--- START OF Extracted records ---

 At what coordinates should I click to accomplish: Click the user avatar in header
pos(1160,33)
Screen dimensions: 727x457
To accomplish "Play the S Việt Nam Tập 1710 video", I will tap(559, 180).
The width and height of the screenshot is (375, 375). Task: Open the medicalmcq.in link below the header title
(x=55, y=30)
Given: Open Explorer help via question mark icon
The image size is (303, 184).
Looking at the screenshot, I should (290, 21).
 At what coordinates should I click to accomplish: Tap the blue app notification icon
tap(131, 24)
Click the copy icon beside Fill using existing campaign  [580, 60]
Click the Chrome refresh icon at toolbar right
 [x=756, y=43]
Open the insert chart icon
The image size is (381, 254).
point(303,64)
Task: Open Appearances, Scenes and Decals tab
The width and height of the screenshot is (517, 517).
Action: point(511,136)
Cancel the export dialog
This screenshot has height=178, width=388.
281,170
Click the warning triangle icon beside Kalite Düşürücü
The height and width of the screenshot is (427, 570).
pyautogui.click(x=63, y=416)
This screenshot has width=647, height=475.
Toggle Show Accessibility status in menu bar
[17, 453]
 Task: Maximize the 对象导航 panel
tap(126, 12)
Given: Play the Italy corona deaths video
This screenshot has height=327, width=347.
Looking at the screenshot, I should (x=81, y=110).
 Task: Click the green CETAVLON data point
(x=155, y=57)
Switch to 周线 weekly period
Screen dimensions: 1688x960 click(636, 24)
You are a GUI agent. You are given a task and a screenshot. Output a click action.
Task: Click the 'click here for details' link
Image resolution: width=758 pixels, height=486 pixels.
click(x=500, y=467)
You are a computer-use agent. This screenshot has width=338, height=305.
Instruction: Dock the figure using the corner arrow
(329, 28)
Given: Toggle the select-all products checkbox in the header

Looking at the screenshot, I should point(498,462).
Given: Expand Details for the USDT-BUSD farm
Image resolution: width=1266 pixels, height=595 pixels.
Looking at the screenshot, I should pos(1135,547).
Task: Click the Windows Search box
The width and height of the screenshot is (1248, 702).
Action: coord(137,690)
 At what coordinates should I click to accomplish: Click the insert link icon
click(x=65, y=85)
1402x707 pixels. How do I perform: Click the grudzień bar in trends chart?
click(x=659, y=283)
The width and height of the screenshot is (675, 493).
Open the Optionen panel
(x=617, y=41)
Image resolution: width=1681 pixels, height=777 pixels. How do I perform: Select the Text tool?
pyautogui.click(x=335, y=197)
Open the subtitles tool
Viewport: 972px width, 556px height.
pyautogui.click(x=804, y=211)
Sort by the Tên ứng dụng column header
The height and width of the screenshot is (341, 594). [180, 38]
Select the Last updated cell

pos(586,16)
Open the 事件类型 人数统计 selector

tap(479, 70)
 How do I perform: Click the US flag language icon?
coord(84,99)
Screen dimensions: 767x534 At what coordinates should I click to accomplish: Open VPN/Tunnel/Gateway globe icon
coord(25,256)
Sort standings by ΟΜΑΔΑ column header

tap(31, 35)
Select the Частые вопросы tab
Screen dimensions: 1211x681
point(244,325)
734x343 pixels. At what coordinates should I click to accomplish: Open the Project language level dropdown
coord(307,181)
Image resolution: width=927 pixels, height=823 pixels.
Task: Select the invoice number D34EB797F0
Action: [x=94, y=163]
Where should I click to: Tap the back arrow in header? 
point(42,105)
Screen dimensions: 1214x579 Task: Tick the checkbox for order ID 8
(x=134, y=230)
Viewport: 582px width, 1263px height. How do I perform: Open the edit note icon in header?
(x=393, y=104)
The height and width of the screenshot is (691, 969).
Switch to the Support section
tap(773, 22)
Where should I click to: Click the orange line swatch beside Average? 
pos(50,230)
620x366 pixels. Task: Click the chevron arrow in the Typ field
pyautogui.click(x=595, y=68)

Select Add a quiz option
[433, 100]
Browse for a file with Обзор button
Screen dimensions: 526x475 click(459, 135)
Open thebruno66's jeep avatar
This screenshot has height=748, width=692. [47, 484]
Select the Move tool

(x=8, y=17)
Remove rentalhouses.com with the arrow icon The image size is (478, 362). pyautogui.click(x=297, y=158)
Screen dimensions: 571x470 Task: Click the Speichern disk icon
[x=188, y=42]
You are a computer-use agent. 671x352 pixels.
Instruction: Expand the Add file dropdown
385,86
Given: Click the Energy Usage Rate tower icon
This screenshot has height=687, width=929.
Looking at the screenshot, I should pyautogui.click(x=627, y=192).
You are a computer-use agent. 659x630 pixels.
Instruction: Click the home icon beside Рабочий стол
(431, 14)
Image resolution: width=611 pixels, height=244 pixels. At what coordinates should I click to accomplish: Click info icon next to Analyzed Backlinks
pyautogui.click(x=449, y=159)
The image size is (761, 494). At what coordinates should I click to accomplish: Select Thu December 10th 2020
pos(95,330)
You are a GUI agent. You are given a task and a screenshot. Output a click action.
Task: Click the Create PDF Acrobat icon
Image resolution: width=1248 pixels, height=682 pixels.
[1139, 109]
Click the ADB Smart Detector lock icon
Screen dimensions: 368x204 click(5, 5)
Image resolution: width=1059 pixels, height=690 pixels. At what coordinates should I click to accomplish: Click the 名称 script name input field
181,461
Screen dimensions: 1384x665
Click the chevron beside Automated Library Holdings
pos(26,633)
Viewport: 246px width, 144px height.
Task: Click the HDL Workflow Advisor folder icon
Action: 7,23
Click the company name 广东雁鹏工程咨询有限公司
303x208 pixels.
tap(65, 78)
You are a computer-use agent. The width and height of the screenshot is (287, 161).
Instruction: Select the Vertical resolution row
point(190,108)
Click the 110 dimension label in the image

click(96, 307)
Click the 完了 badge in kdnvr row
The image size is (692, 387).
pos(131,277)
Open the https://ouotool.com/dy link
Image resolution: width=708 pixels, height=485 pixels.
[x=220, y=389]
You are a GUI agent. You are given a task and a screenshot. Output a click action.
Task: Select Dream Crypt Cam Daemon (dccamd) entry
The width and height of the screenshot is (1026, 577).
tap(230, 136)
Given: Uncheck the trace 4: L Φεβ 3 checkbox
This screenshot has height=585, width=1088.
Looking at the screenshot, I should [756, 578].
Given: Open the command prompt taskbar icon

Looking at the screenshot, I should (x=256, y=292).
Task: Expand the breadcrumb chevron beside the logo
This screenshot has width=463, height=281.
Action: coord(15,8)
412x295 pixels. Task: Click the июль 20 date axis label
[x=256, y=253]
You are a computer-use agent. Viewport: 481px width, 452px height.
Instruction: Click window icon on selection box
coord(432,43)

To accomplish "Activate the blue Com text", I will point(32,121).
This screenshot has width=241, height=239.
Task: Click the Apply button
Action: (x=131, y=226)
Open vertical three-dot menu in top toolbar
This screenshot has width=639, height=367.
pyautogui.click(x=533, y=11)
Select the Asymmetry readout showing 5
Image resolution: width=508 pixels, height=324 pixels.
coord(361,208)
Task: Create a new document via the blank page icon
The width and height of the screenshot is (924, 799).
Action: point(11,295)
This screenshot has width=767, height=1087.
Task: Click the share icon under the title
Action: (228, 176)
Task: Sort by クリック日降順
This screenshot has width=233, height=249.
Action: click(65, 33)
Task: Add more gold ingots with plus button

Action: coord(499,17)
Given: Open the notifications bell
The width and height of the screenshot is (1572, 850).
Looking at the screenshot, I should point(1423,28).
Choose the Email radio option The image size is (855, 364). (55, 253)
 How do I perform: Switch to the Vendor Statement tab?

--- END OF Extracted records ---

• Exercise directions: Please report every line of the records above that contains the string "pyautogui", copying each such line in full. Case counts.

• Answer in full:
pyautogui.click(x=63, y=416)
pyautogui.click(x=335, y=197)
pyautogui.click(x=804, y=211)
pyautogui.click(x=595, y=68)
Remove rentalhouses.com with the arrow icon The image size is (478, 362). pyautogui.click(x=297, y=158)
Looking at the screenshot, I should pyautogui.click(x=627, y=192).
pyautogui.click(x=449, y=159)
pyautogui.click(x=533, y=11)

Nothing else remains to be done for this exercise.